Précisons d'emblée que ce choix avait été arrêté dix mois plus tôt et ne devait donc rien à l'actualité sanglante qui nous a tous rendus Charlie.
Mais cette maudite actualité a le funeste d'infléchir la lecture et, partant, la compréhension que nous avons du monde et même des mots (un comble !), ce qui entretient une terrible et permanente source d'erreur. D'où pas mal de confusions.
Ainsi, alors que l'on célébrait en mars dernier l'insurrection poétique
comme une fin en soi, il
est fécond de se rapporter par exemple à l'œuvre mais aussi à la vie de la grande poétesse russe Anna Akhmatova (1889-1966).
Et tout d’abord, plutôt que d’affirmer de haut à quel point
elle est grande, voici un seul vers d'elle qui espère en convaincre.
Evoquant Modigliani, elle écrivait :
« Il m’avait l’air enserré dans un cercle de solitude. »
Chez elle comme chez Modigliani, il y avait de l'insurrection poétique. Tout autant que chez les symbolistes mais bien différemment.
Dans cette affaire, il est nécessaire d'éclairer un risque : celui que l'insurrection occultât la poésie.
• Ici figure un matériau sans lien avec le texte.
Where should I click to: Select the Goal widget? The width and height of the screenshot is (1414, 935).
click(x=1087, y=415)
A plusieurs reprise Jean-Pierre Siméon l'a relevé, mais qui écoute réellement les poètes ?
Cette confusion est l'une des obsessions de Michel Deguy : distinguer le poétique de la poésie. Justifiée obsession.
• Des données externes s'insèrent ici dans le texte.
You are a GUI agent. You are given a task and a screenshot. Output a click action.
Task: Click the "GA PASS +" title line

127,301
L'autre insurrection, la politique, celle qui n'a même pas besoin de qualificatif, Anna Akhmatova la connaît aussi. Elle avait 20 ans en 1919. Mais cela ne l'a pas empêchée de rester poète. La facette politique de son insurrection fut de rester. Quand d'autres émigraient pour échapper aux persécutions du pouvoir elle, simplement, restait.
De ces dérives de l'esprit qui va trop vite et confond politique et poésie on peut, si on le veut, se prémunir.
Comment ?
Par exemple, aussi, en lisant avec ses propres yeux le recueil d'Henri Deluy : "Imprévisible passé", Préface de Christian Prigent, éd. Le Temps Des Cerises, 2012. Voir notule plus bas (1).
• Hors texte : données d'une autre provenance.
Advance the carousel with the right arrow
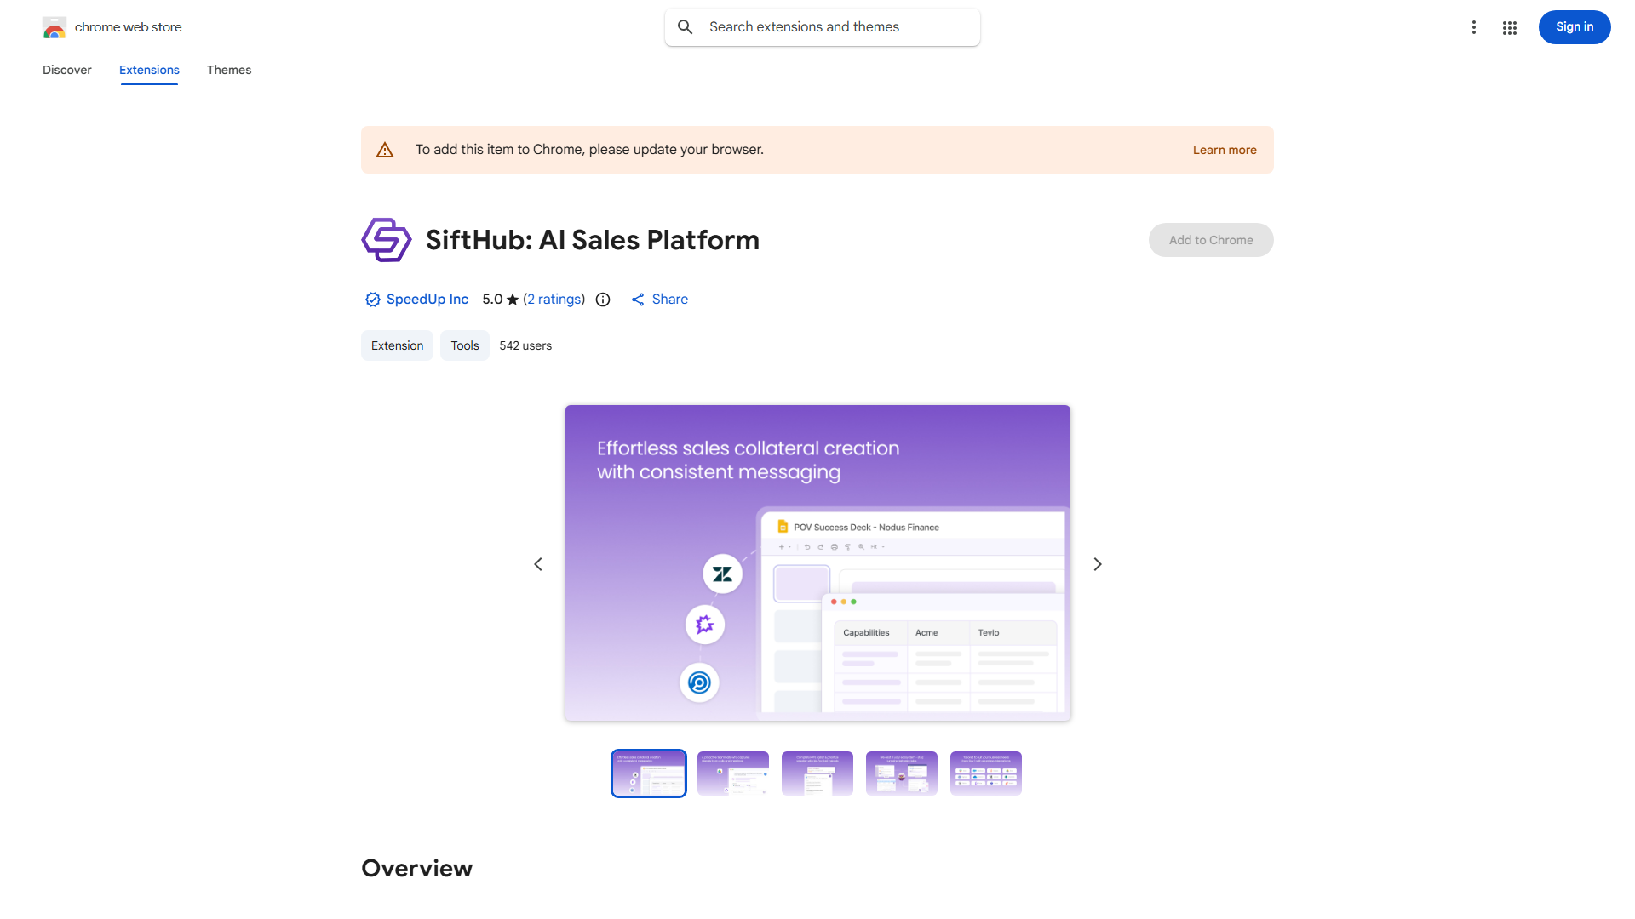The width and height of the screenshot is (1635, 919). pyautogui.click(x=1097, y=563)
Et en découvrant, avant cela, l'excellent article d'Yves Boudier sur le site de Pierre Le Pilouër, Sitaudis.
Cela étant fait, on aura sûrement une appréhension différente de toute cette affaire d'insurrection poétique.
(1) Imprévisible passé, la formule s'impose à Moscou au cours des années 1980. Elle désigne, dans la relative clarté d'une perestroïka vacillante, l'histoire rétrospective d'un stalinisme tentaculaire et sanglant. Ce qui, pour nombre d'entre nous, ne pouvait se croire, se penser, s'imaginer, et qui se découvrait dans les archives enfin ouvertes, dans les déclarations des victimes enfin entendues, dans les gestes enfin permis d'une vie quotidienne en mouvement.
On trouvera ici les pages écrites au cours de nombreux voyages et séjours en URSS, en Chine et en Europe centrale; la beauté des paysages, les étapes du Transsibérien, le goût des nourritures, le borchtch, les malossols, le poulet à l'huître, la richesse des découvertes et des rencontres, le tragique des situations. Avec des traductions de poèmes de Marina Tsvétaïéva, Anna Akhmatova, Alexander Blok, Ossip Mandelstam, Vladimir Maïakovski.